WHAT TO DO
Rewrite the part of the records that runs from the start through the line containing "The width and height of the screenshot is (497, 280).", changing "Locate an element" to "Find an element" and leaving everything else unchanged.

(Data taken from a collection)
## Start

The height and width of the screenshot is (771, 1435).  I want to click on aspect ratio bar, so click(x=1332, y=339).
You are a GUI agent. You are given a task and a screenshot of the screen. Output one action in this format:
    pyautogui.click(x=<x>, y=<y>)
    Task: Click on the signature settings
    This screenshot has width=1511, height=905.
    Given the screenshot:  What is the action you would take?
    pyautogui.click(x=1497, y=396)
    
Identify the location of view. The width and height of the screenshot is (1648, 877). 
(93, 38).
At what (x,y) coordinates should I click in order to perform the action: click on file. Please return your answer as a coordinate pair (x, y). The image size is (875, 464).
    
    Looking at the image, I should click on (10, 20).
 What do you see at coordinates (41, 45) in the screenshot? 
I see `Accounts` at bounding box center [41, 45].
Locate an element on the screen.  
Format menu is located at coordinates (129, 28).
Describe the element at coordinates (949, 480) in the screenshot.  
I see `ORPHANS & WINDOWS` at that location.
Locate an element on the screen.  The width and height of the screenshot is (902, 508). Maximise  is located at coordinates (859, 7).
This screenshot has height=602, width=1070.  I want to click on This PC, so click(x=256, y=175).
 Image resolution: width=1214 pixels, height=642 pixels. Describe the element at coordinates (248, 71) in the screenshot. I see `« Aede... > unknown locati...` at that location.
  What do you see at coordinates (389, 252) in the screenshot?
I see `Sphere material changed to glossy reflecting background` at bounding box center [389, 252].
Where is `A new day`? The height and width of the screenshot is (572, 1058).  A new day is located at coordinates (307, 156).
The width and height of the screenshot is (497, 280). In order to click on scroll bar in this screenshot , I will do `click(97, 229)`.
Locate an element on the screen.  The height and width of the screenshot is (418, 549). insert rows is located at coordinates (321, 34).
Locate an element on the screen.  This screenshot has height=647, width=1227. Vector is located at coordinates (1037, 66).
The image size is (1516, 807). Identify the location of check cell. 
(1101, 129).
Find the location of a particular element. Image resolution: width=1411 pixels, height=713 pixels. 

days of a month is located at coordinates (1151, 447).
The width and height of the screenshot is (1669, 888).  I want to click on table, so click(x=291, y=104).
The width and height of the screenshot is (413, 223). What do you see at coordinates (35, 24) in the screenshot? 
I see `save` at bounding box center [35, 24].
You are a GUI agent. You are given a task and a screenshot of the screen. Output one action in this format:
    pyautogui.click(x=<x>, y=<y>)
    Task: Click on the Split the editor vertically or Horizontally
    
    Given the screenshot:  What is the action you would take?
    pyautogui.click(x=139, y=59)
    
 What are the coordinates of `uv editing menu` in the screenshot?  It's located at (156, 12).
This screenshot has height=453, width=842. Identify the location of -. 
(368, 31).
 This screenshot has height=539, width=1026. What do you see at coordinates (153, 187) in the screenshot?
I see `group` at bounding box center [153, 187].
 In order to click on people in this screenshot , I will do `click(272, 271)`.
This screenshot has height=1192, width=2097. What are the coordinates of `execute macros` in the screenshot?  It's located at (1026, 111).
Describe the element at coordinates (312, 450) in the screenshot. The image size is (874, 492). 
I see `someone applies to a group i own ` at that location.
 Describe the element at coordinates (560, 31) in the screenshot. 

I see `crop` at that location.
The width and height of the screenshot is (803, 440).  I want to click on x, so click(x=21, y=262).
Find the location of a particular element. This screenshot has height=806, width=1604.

## End

THE RESPONSE
The height and width of the screenshot is (771, 1435).  I want to click on aspect ratio bar, so click(x=1332, y=339).
You are a GUI agent. You are given a task and a screenshot of the screen. Output one action in this format:
    pyautogui.click(x=<x>, y=<y>)
    Task: Click on the signature settings
    This screenshot has width=1511, height=905.
    Given the screenshot:  What is the action you would take?
    pyautogui.click(x=1497, y=396)
    
Identify the location of view. The width and height of the screenshot is (1648, 877). 
(93, 38).
At what (x,y) coordinates should I click in order to perform the action: click on file. Please return your answer as a coordinate pair (x, y). The image size is (875, 464).
    
    Looking at the image, I should click on (10, 20).
 What do you see at coordinates (41, 45) in the screenshot? 
I see `Accounts` at bounding box center [41, 45].
Find an element on the screen.  
Format menu is located at coordinates (129, 28).
Describe the element at coordinates (949, 480) in the screenshot.  
I see `ORPHANS & WINDOWS` at that location.
Find an element on the screen.  The width and height of the screenshot is (902, 508). Maximise  is located at coordinates (859, 7).
This screenshot has height=602, width=1070.  I want to click on This PC, so click(x=256, y=175).
 Image resolution: width=1214 pixels, height=642 pixels. Describe the element at coordinates (248, 71) in the screenshot. I see `« Aede... > unknown locati...` at that location.
  What do you see at coordinates (389, 252) in the screenshot?
I see `Sphere material changed to glossy reflecting background` at bounding box center [389, 252].
Where is `A new day`? The height and width of the screenshot is (572, 1058).  A new day is located at coordinates (307, 156).
The width and height of the screenshot is (497, 280). In order to click on scroll bar in this screenshot , I will do `click(97, 229)`.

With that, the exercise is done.